- **To do**
Can you reproduce every one of the entries below, character for character, without changing anything?

╭─ Records to use

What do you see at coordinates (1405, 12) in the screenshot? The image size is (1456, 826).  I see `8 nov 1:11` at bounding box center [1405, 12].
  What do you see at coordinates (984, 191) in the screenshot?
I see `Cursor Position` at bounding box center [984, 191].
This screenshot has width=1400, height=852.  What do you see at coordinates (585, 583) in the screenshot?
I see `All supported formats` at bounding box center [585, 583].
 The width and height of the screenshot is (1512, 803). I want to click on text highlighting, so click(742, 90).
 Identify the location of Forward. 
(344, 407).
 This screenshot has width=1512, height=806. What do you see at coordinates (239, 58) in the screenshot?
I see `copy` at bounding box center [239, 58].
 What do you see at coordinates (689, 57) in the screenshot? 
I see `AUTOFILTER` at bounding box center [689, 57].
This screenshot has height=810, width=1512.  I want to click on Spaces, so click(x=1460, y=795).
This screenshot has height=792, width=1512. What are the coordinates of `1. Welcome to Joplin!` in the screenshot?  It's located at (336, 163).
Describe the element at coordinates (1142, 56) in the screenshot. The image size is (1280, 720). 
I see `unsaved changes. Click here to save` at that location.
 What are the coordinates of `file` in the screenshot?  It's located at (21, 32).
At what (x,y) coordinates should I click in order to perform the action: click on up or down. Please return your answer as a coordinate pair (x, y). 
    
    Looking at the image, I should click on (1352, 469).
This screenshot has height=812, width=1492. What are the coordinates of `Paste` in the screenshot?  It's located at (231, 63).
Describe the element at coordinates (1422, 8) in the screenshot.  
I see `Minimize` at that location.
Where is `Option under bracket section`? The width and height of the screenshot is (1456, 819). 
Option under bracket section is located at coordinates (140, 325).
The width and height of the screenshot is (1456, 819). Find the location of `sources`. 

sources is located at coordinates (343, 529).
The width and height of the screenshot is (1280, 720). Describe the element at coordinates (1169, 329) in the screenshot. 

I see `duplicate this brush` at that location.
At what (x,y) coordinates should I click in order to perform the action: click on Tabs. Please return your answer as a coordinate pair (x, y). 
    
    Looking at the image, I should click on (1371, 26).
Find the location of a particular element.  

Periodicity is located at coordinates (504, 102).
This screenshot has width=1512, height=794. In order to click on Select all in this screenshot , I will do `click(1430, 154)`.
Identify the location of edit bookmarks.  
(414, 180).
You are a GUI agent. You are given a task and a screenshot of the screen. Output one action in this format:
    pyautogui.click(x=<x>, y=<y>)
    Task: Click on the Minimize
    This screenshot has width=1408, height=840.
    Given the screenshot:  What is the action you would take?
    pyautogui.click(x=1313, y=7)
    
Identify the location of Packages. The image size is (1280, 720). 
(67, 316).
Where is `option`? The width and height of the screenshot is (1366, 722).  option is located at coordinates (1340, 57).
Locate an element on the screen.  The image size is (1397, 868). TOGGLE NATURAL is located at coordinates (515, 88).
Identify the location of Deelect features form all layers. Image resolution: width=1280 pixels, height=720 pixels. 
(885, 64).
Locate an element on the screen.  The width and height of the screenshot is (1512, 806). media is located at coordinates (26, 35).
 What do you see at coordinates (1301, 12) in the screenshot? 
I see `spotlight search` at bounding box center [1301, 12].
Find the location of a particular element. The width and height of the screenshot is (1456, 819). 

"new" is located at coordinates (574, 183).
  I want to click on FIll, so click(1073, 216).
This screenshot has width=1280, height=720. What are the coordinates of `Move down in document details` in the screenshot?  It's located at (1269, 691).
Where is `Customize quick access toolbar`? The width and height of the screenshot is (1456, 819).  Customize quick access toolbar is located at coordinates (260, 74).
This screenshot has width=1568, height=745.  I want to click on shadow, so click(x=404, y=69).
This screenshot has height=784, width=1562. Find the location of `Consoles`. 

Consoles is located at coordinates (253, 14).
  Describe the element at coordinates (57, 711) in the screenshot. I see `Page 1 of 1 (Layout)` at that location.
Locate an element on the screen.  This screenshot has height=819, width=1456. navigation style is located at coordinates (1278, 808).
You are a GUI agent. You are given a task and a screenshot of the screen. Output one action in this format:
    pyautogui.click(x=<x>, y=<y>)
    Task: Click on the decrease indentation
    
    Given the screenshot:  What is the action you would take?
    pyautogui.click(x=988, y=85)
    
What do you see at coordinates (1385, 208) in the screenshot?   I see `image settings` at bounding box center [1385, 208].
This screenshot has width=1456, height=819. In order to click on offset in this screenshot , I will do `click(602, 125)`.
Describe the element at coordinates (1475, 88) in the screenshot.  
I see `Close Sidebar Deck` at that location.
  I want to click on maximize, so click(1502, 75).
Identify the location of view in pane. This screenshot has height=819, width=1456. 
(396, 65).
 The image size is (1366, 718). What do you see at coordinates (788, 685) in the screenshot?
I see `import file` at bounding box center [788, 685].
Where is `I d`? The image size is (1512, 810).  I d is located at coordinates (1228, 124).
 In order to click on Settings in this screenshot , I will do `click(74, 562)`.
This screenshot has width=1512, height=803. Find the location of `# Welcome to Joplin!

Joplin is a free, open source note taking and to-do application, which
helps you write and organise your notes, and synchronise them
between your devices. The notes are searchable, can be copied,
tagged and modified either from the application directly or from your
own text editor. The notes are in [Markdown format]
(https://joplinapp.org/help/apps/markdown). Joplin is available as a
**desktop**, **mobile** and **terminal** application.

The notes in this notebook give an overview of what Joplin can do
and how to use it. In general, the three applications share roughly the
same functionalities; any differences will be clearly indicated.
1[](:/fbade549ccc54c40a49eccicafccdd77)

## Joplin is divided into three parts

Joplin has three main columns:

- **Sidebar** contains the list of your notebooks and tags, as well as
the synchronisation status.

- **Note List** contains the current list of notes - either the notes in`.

╰─

- **Answer to the exercise**
What do you see at coordinates (1405, 12) in the screenshot? The image size is (1456, 826).  I see `8 nov 1:11` at bounding box center [1405, 12].
  What do you see at coordinates (984, 191) in the screenshot?
I see `Cursor Position` at bounding box center [984, 191].
This screenshot has width=1400, height=852.  What do you see at coordinates (585, 583) in the screenshot?
I see `All supported formats` at bounding box center [585, 583].
 The width and height of the screenshot is (1512, 803). I want to click on text highlighting, so click(742, 90).
 Identify the location of Forward. 
(344, 407).
 This screenshot has width=1512, height=806. What do you see at coordinates (239, 58) in the screenshot?
I see `copy` at bounding box center [239, 58].
 What do you see at coordinates (689, 57) in the screenshot? 
I see `AUTOFILTER` at bounding box center [689, 57].
This screenshot has height=810, width=1512.  I want to click on Spaces, so click(x=1460, y=795).
This screenshot has height=792, width=1512. What are the coordinates of `1. Welcome to Joplin!` in the screenshot?  It's located at (336, 163).
Describe the element at coordinates (1142, 56) in the screenshot. The image size is (1280, 720). 
I see `unsaved changes. Click here to save` at that location.
 What are the coordinates of `file` in the screenshot?  It's located at (21, 32).
At what (x,y) coordinates should I click in order to perform the action: click on up or down. Please return your answer as a coordinate pair (x, y). 
    
    Looking at the image, I should click on (1352, 469).
This screenshot has height=812, width=1492. What are the coordinates of `Paste` in the screenshot?  It's located at (231, 63).
Describe the element at coordinates (1422, 8) in the screenshot.  
I see `Minimize` at that location.
Where is `Option under bracket section`? The width and height of the screenshot is (1456, 819). 
Option under bracket section is located at coordinates (140, 325).
The width and height of the screenshot is (1456, 819). Find the location of `sources`. 

sources is located at coordinates (343, 529).
The width and height of the screenshot is (1280, 720). Describe the element at coordinates (1169, 329) in the screenshot. 

I see `duplicate this brush` at that location.
At what (x,y) coordinates should I click in order to perform the action: click on Tabs. Please return your answer as a coordinate pair (x, y). 
    
    Looking at the image, I should click on (1371, 26).
Find the location of a particular element.  

Periodicity is located at coordinates (504, 102).
This screenshot has width=1512, height=794. In order to click on Select all in this screenshot , I will do `click(1430, 154)`.
Identify the location of edit bookmarks.  
(414, 180).
You are a GUI agent. You are given a task and a screenshot of the screen. Output one action in this format:
    pyautogui.click(x=<x>, y=<y>)
    Task: Click on the Minimize
    This screenshot has width=1408, height=840.
    Given the screenshot:  What is the action you would take?
    pyautogui.click(x=1313, y=7)
    
Identify the location of Packages. The image size is (1280, 720). 
(67, 316).
Where is `option`? The width and height of the screenshot is (1366, 722).  option is located at coordinates (1340, 57).
Locate an element on the screen.  The image size is (1397, 868). TOGGLE NATURAL is located at coordinates (515, 88).
Identify the location of Deelect features form all layers. Image resolution: width=1280 pixels, height=720 pixels. 
(885, 64).
Locate an element on the screen.  The width and height of the screenshot is (1512, 806). media is located at coordinates (26, 35).
 What do you see at coordinates (1301, 12) in the screenshot? 
I see `spotlight search` at bounding box center [1301, 12].
Find the location of a particular element. The width and height of the screenshot is (1456, 819). 

"new" is located at coordinates (574, 183).
  I want to click on FIll, so click(1073, 216).
This screenshot has width=1280, height=720. What are the coordinates of `Move down in document details` in the screenshot?  It's located at (1269, 691).
Where is `Customize quick access toolbar`? The width and height of the screenshot is (1456, 819).  Customize quick access toolbar is located at coordinates (260, 74).
This screenshot has width=1568, height=745.  I want to click on shadow, so click(x=404, y=69).
This screenshot has height=784, width=1562. Find the location of `Consoles`. 

Consoles is located at coordinates (253, 14).
  Describe the element at coordinates (57, 711) in the screenshot. I see `Page 1 of 1 (Layout)` at that location.
Locate an element on the screen.  This screenshot has height=819, width=1456. navigation style is located at coordinates (1278, 808).
You are a GUI agent. You are given a task and a screenshot of the screen. Output one action in this format:
    pyautogui.click(x=<x>, y=<y>)
    Task: Click on the decrease indentation
    
    Given the screenshot:  What is the action you would take?
    pyautogui.click(x=988, y=85)
    
What do you see at coordinates (1385, 208) in the screenshot?   I see `image settings` at bounding box center [1385, 208].
This screenshot has width=1456, height=819. In order to click on offset in this screenshot , I will do `click(602, 125)`.
Describe the element at coordinates (1475, 88) in the screenshot.  
I see `Close Sidebar Deck` at that location.
  I want to click on maximize, so click(1502, 75).
Identify the location of view in pane. This screenshot has height=819, width=1456. 
(396, 65).
 The image size is (1366, 718). What do you see at coordinates (788, 685) in the screenshot?
I see `import file` at bounding box center [788, 685].
Where is `I d`? The image size is (1512, 810).  I d is located at coordinates (1228, 124).
 In order to click on Settings in this screenshot , I will do `click(74, 562)`.
This screenshot has width=1512, height=803. Find the location of `# Welcome to Joplin!

Joplin is a free, open source note taking and to-do application, which
helps you write and organise your notes, and synchronise them
between your devices. The notes are searchable, can be copied,
tagged and modified either from the application directly or from your
own text editor. The notes are in [Markdown format]
(https://joplinapp.org/help/apps/markdown). Joplin is available as a
**desktop**, **mobile** and **terminal** application.

The notes in this notebook give an overview of what Joplin can do
and how to use it. In general, the three applications share roughly the
same functionalities; any differences will be clearly indicated.
1[](:/fbade549ccc54c40a49eccicafccdd77)

## Joplin is divided into three parts

Joplin has three main columns:

- **Sidebar** contains the list of your notebooks and tags, as well as
the synchronisation status.

- **Note List** contains the current list of notes - either the notes in`.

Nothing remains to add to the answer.